Passage to read
IBM Sets Tera-scale Machine Learning Benchmark Record with POWER9 and GPUs

At IBM THINK in Las Vegas, IBM reported a breakthrough in AI performance using new software and algorithms on optimized hardware, including POWER9 with NVIDIA V100 GPUs.

In a newly published benchmark, using an online advertising dataset released by Criteo Labs with over 4 billion training examples, IBM researchers trained a logistic regression classifier in 91.5 seconds. This training time is 46x faster than the best result that has been previously reported, which used TensorFlow on Google Cloud Platform to train the same model in 70 minutes.

The AI software behind the speed-up is a new library developed over the past two years by IBM's team at IBM Research in Zurich called IBM Snap Machine Learning (Snap ML) - because it trains models faster than you can snap your fingers.

The library provides high-speed training of popular machine learning models on modern CPU/GPU computing systems and can be used to train models to find new and interesting patterns, or to retrain existing models at wire-speed (as fast as the network can support) as new data becomes available.

Instruction 1
According to the Snap ML article, how long did IBM researchers take to train the logistic regression classifier on the Criteo dataset?
Instruction 2
Please retype the Snap ML article between "At IBM THINK" and "in 70 minutes.", inclusive.
Instruction 3
Carry the Snap ML article on from its last sentence.
The listing comes from a separate source, unrelated to the Snap ML article.

Collected data
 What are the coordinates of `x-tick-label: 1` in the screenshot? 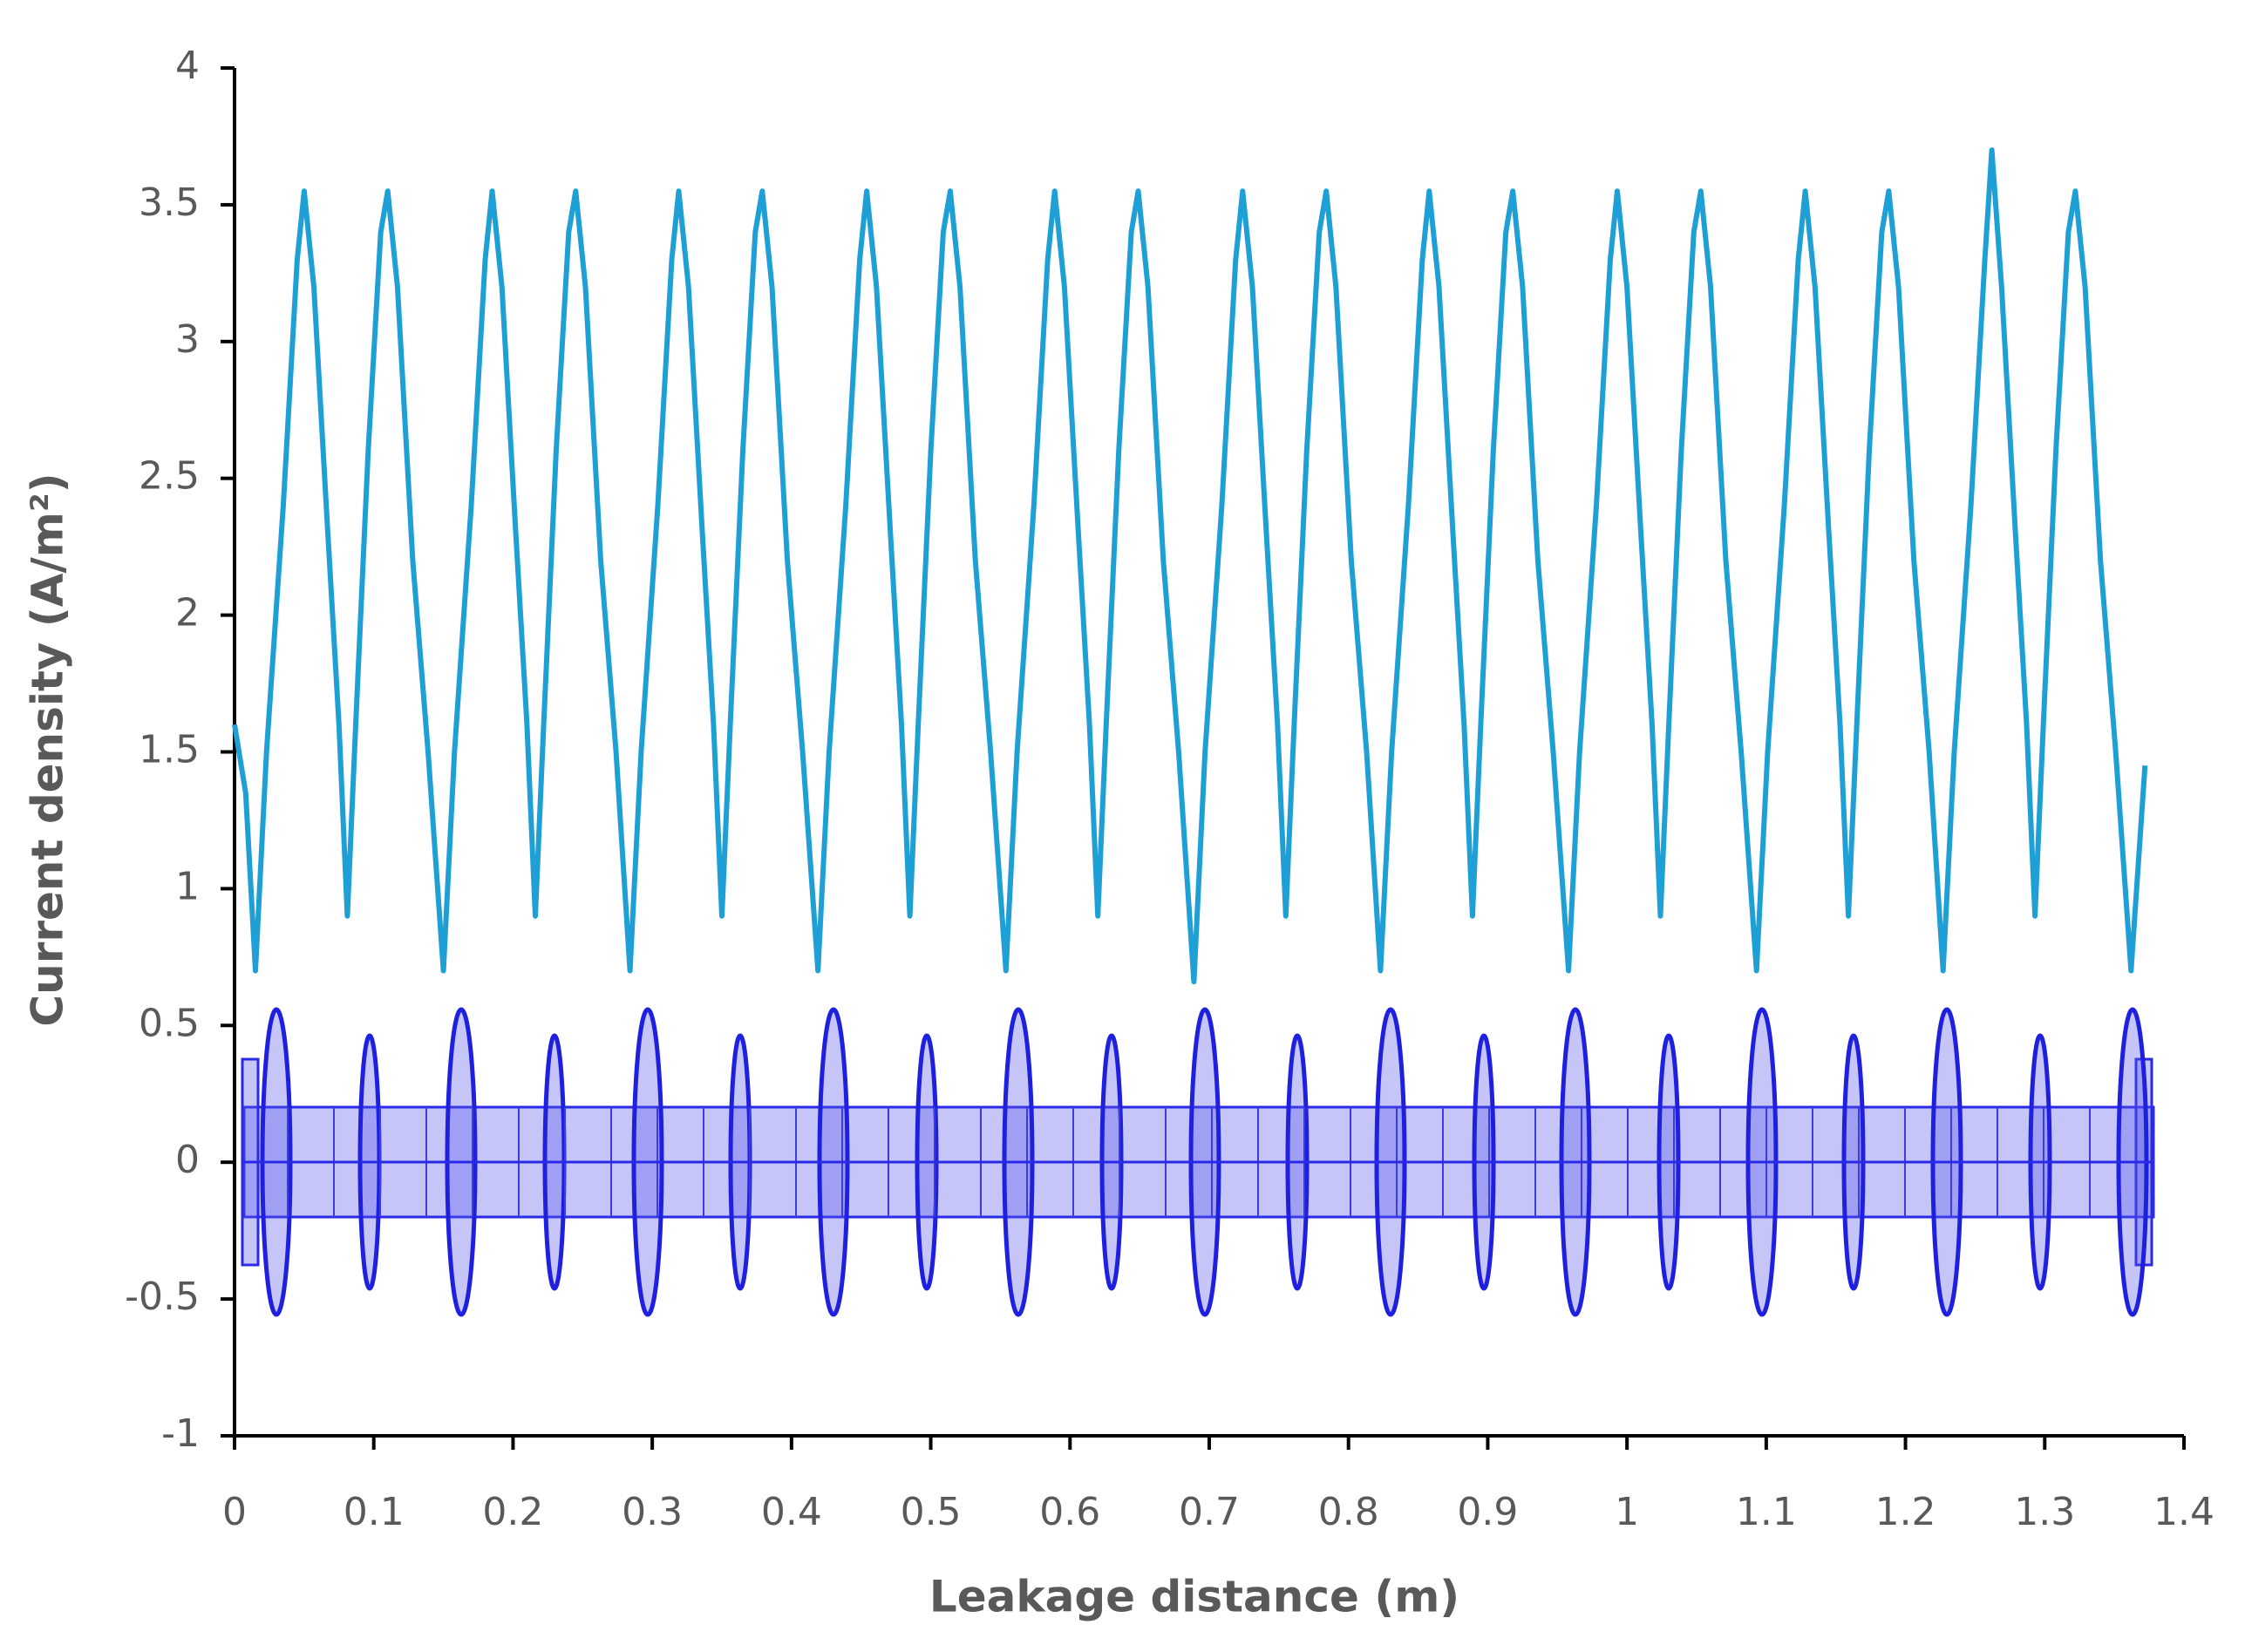 It's located at (1627, 1512). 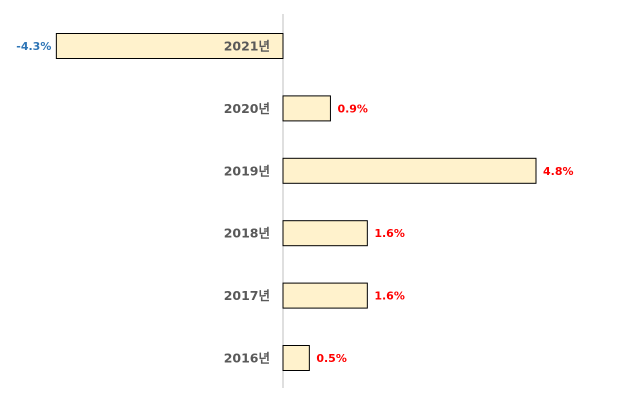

Task output 1
91.5 seconds.

Task output 2
At IBM THINK in Las Vegas, IBM reported a breakthrough in AI performance using new software and algorithms on optimized hardware, including POWER9 with NVIDIA V100 GPUs.

In a newly published benchmark, using an online advertising dataset released by Criteo Labs with over 4 billion training examples, IBM researchers trained a logistic regression classifier in 91.5 seconds. This training time is 46x faster than the best result that has been previously reported, which used TensorFlow on Google Cloud Platform to train the same model in 70 minutes.

Task output 3
The adoption of machine learning and artificial intelligence has been, in part, driven by the ever-increasing availability of data. Large datasets enable training of more expressive models, thus leading to higher quality insights. However, when the size of such datasets grows to billions of training examples and/or features, the training of even relatively simple models becomes prohibitively time consuming.

IBM claims that Snap ML is not only for large data applications where training time can become a bottleneck. For example, real-time or close-to-real-time applications, in which models must react rapidly to changing events, are another important scenario where training time is critical. For instance, consider an ongoing hack threatening the energy grid, when a new, previously unseen, phenomenon is currently evolving. In such situations, it may be beneficial to train, or incrementally re-train, the existing models with new data on the fly. One's ability to respond to such events necessarily depends on the training time, which can become critical even when the data itself is relatively small.

A third area when fast training is highly desirable is the field of ensemble learning. It is well known that most data science competitions today are won by large ensembles of models. In order to design a winning ensemble, a data scientist typically spends a significant amount of time trying out different combinations of models and tuning the large number of hyper-parameters that arise. In such a scenario, the ability to train models orders of magnitude faster naturally results in a more agile development process. A library that provides such acceleration can give its user a valuable edge in the field of competitive data science or any applications where best-in-class accuracy is desired. One such application is click-through rate prediction in online advertising, where it has been estimated that even 0.1% better accuracy can lead to increased earning of the order of hundreds of millions of dollars.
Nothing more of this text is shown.